__ACTION ITEM__:
Look below. Copy each line that has "Task" in it.

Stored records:
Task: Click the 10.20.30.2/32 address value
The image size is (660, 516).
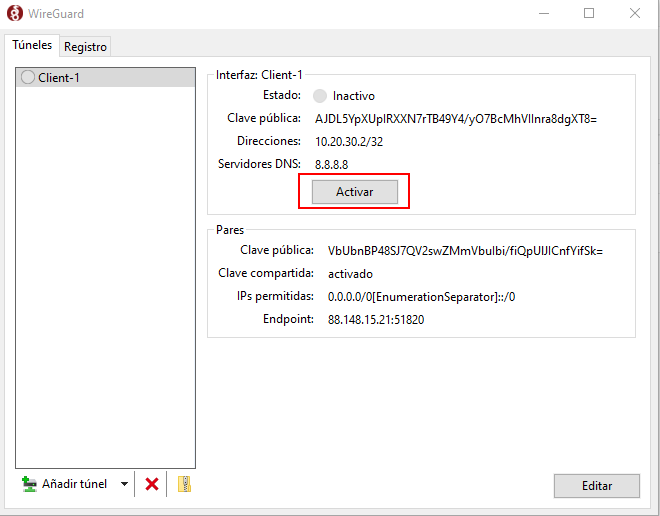Action: (x=349, y=141)
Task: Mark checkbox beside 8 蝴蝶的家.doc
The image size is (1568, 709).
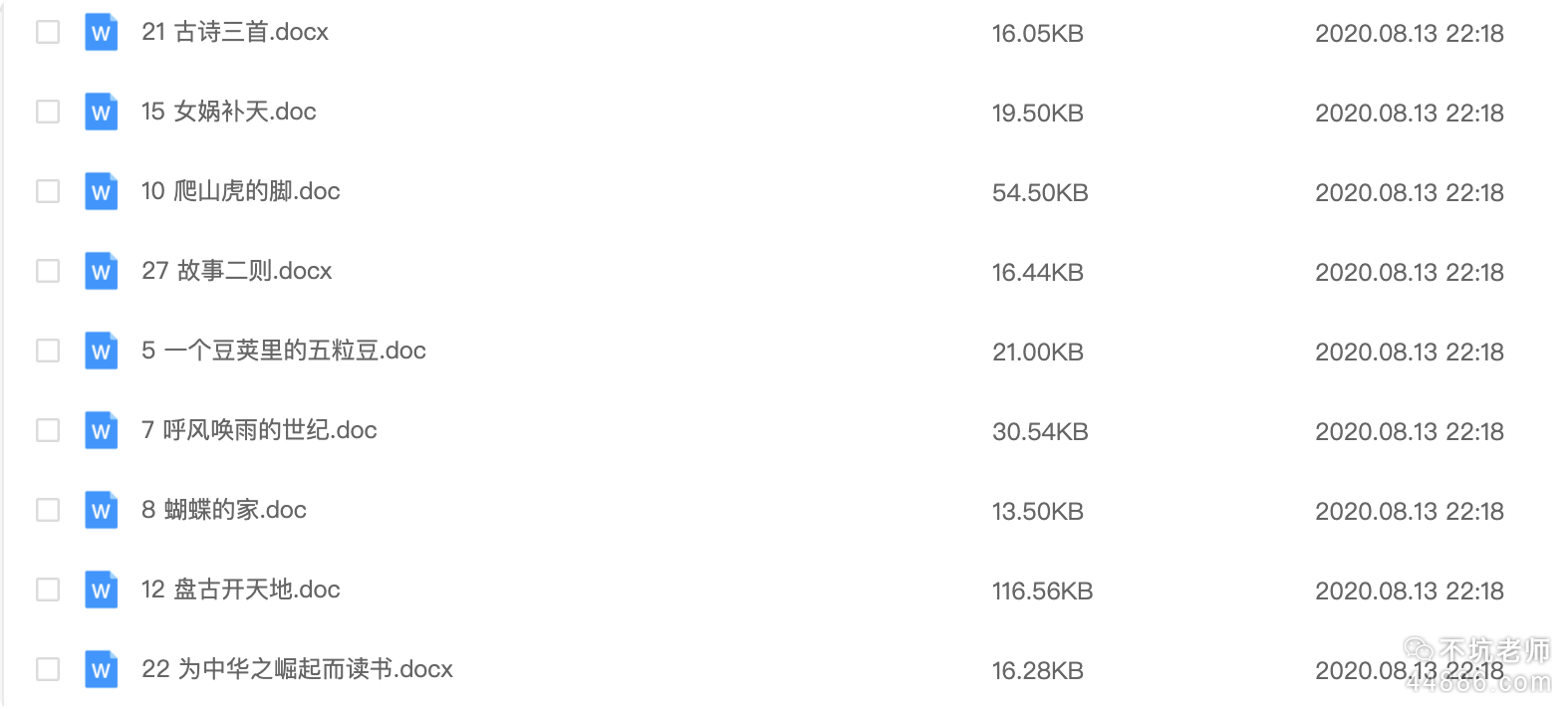Action: click(48, 510)
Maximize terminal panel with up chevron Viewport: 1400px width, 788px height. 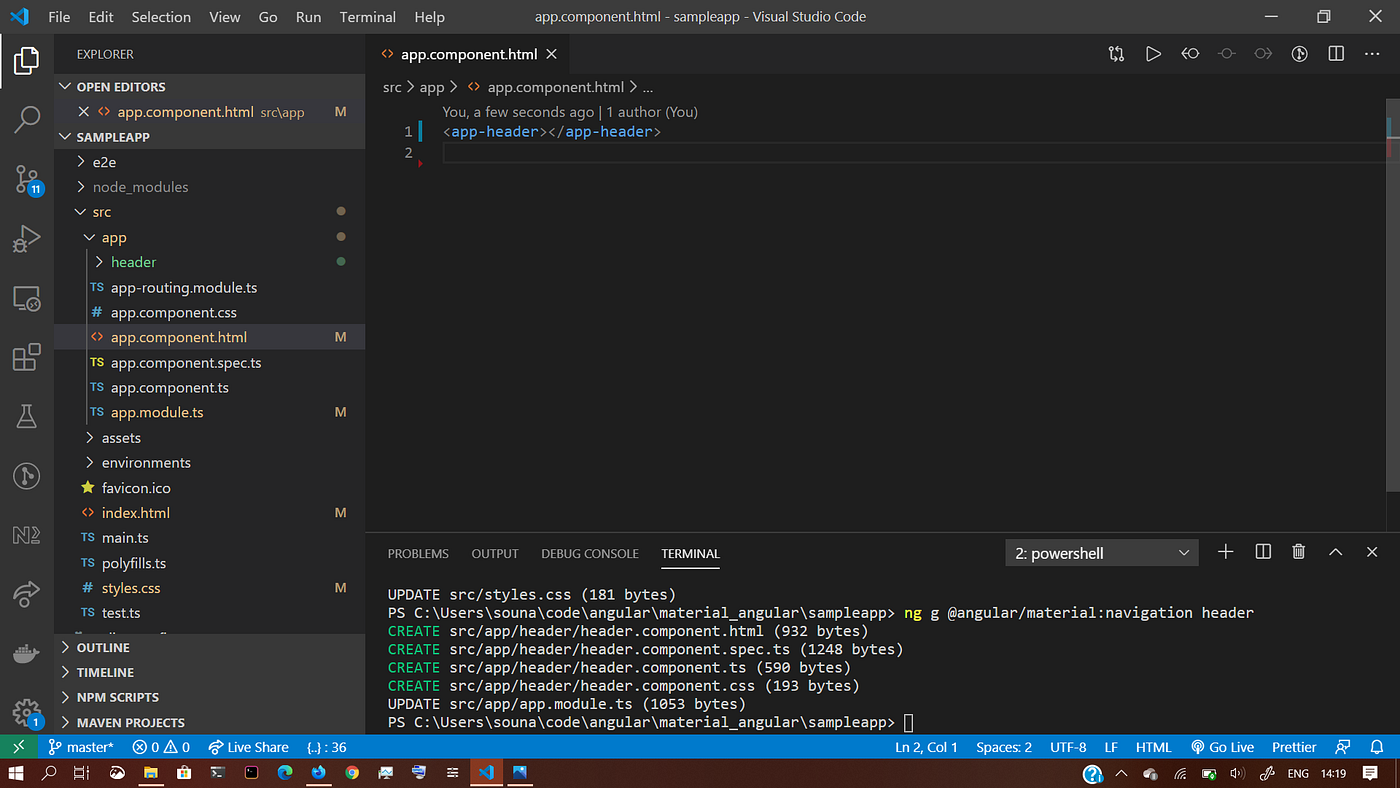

__SOLUTION__:
Task: Click the 10.20.30.2/32 address value
Task: Mark checkbox beside 8 蝴蝶的家.doc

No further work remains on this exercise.